Pの記憶/IとSの世界 二話 ごめんなさい |
その日の放課後。
大きな袋を持った操が向かったのはセシリアの部屋だった。
インターホンを鳴らすと一人の赤毛の少女が出てきた。
「どうしたんですか?」
「ちょっとセシリアさんに用がありまして…。」
「わかりました〜。
セシリアちゃ〜ん。」
「は〜い。
今行きますわ。」
すると、部屋の中から寝間着姿のセシリアが現れる。
「あ、亜餌砂鬼さん…。」
操は、セシリアを見るなり頭を下げる。
「本当にあの時、殺すなんて言ってしまって申し訳ありませんでした!」
「え、その、いいんですのよ。
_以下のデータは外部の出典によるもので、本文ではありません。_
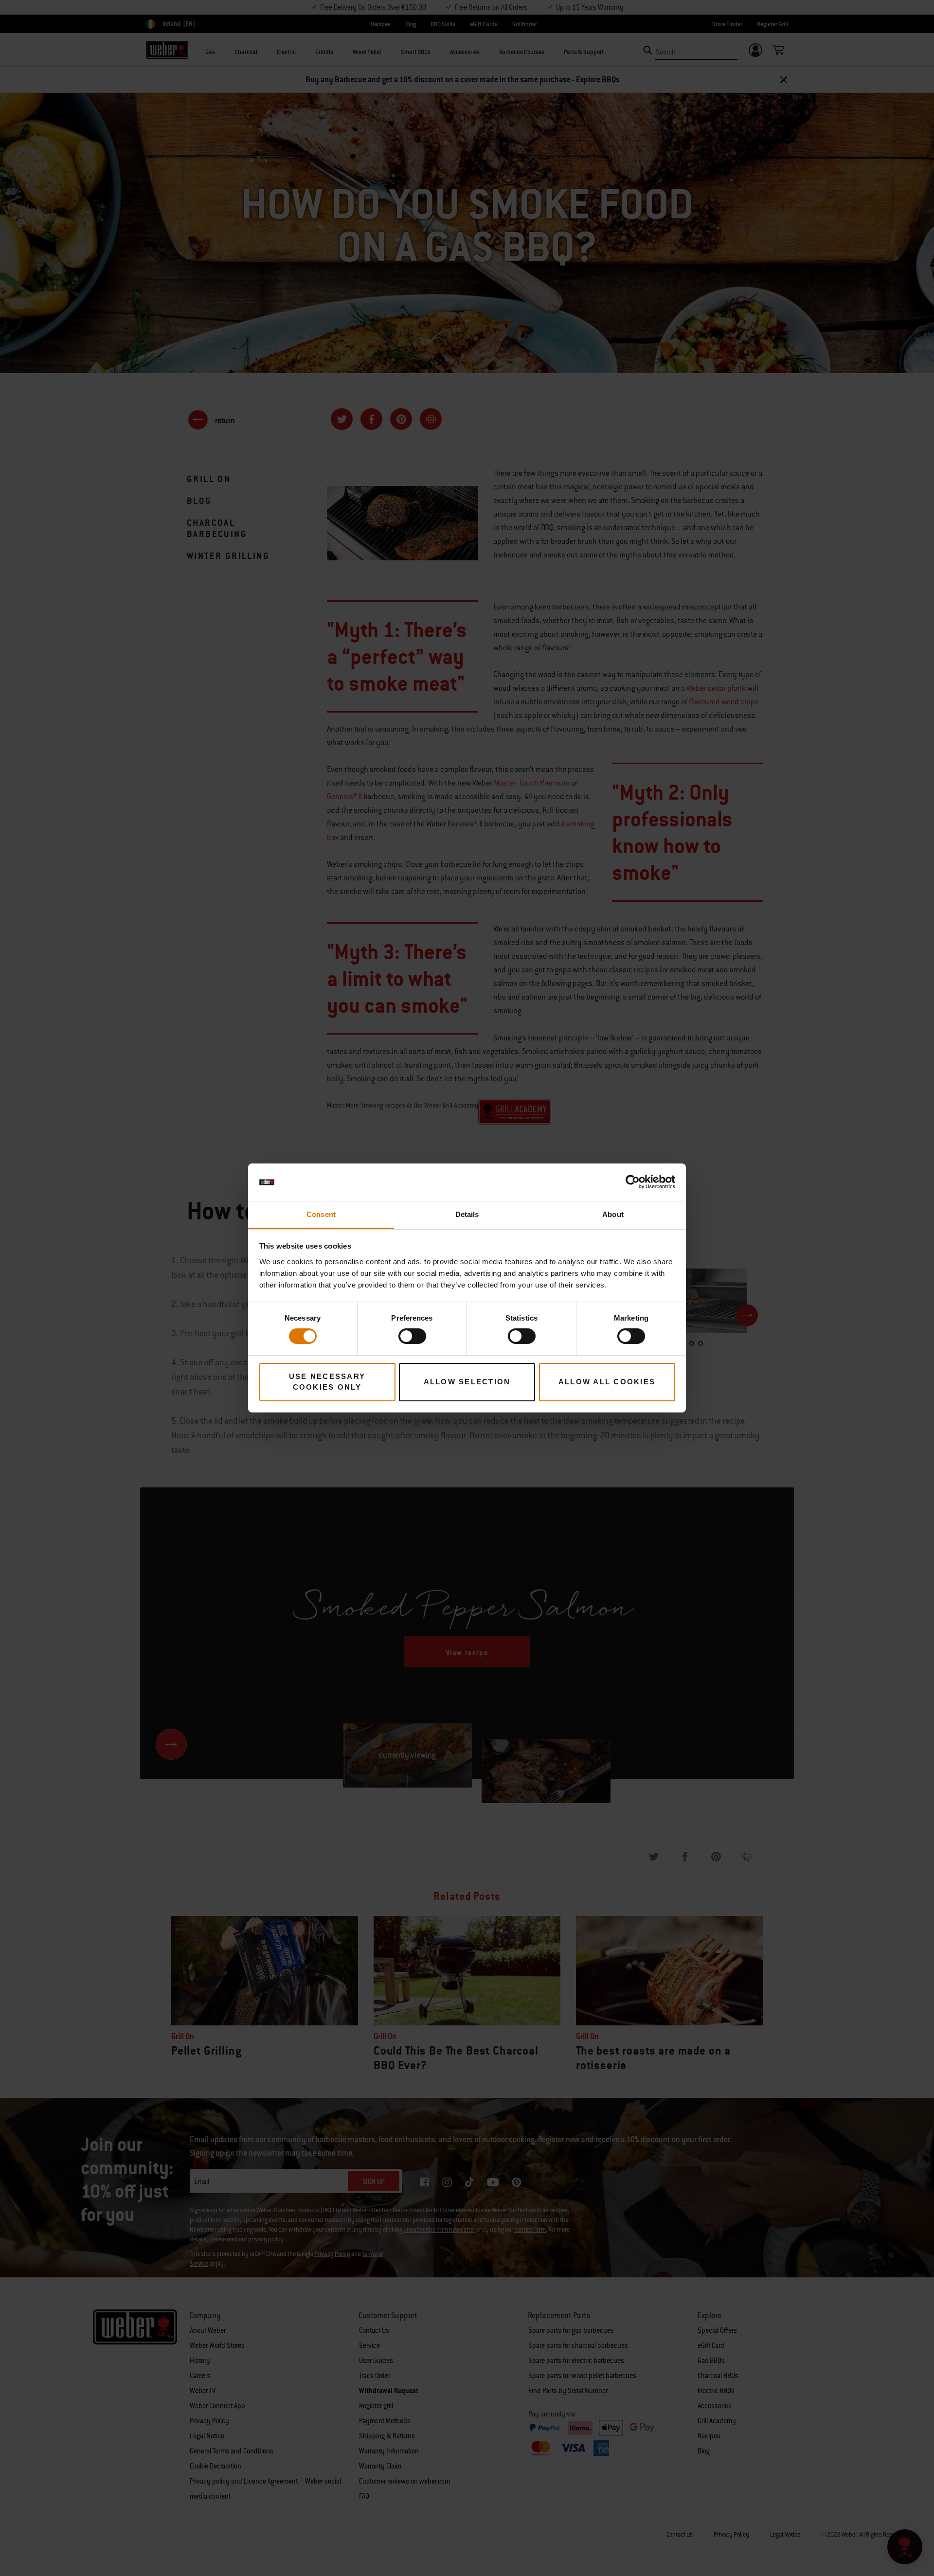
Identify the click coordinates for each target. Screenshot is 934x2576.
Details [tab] (467, 1214)
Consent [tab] (321, 1214)
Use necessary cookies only (327, 1382)
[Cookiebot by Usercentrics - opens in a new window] (632, 1182)
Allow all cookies (606, 1381)
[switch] (412, 1336)
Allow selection (467, 1381)
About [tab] (613, 1214)
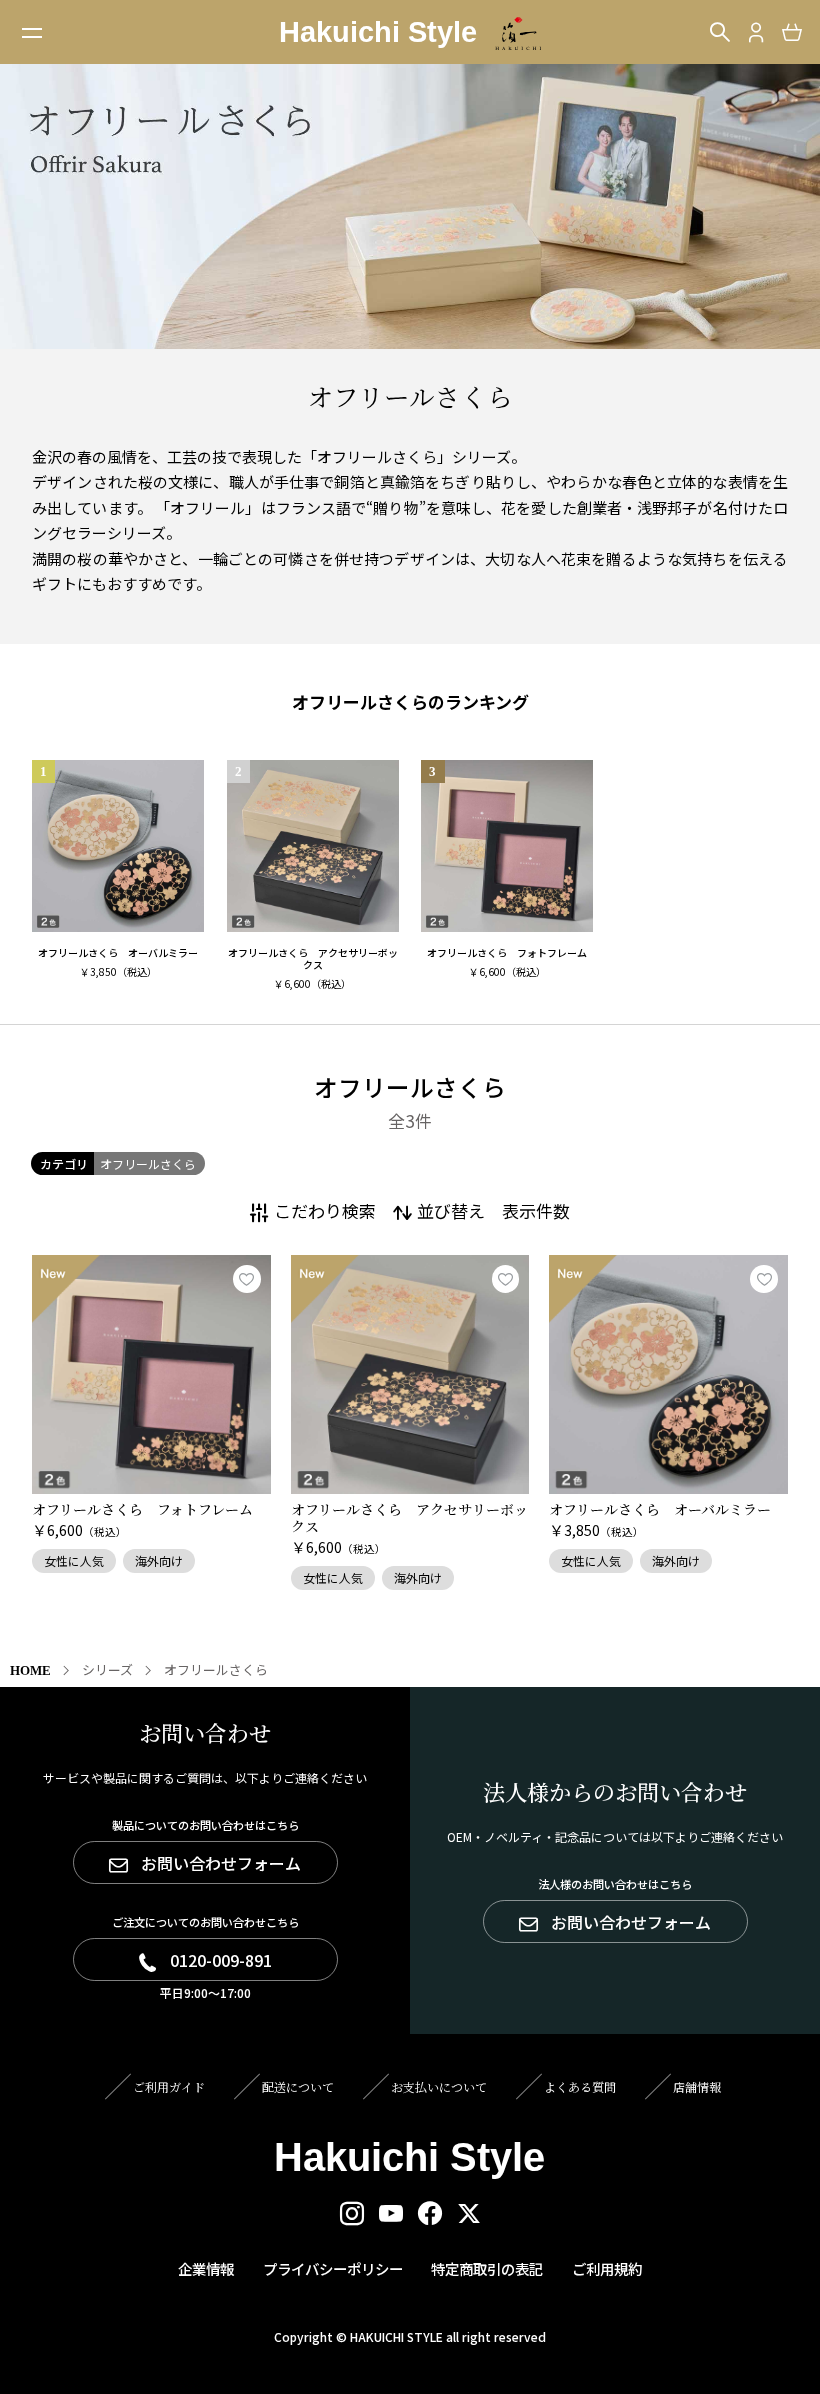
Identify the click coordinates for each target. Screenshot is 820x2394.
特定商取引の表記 (487, 2268)
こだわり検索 (325, 1210)
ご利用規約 (607, 2268)
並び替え (451, 1210)
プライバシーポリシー (333, 2268)
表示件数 (536, 1210)
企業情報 (206, 2268)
」
その言葉を聞き操は頭を上げる。
「もしよければ友達の『レストランAGITΩ』って店からメロンが届いたんで切ってきたんだけど食べる?」
操は袋からパックされたメロンを取り出し、セシリアに差し出す。
「有り難く頂きますわ。」
差し出されたのをセシリアは受けとる。
「じゃあ、これで。」
操は走ってその場から立ち去る。
「…。」
部屋に戻ったセシリアは、袋の中にあるタッパーの中に入ったメロンを一口食べる。
「…甘い。」
「何食べてるの?」
「メロンですの。
一口食べます?」
「じゃあ、一口だけ。」
そう言って、赤毛の少女も一口食べる。
「おいしぃ!」
「それじゃあ、寝ますわよ。」
部屋の明かりを消し、ベッドに横になる。
この日、セシリアに少しだけ気を許せる男性が一人出来た。
帰りの廊下を走っていた操は、曲がり角で一人の少女とぶつかった。
「あ、ゴメン!」
「い、いや、私も悪かった。」
ぶつかったのは、篠ノ之箒だった。
「え〜と、篠ノ之さんだよね。」
「あぁ、そうだが。」
「一夏と相部屋なんだろ。
部屋となりだから、よろしく〜。」
と、となりの部屋を指さしながら操は笑いながら言う。
「あ、あぁ。」
「じゃあね!!!」
そう言いながら、操は部屋に入る。
この日、篠ノ之箒に苦手な男性が一人できた。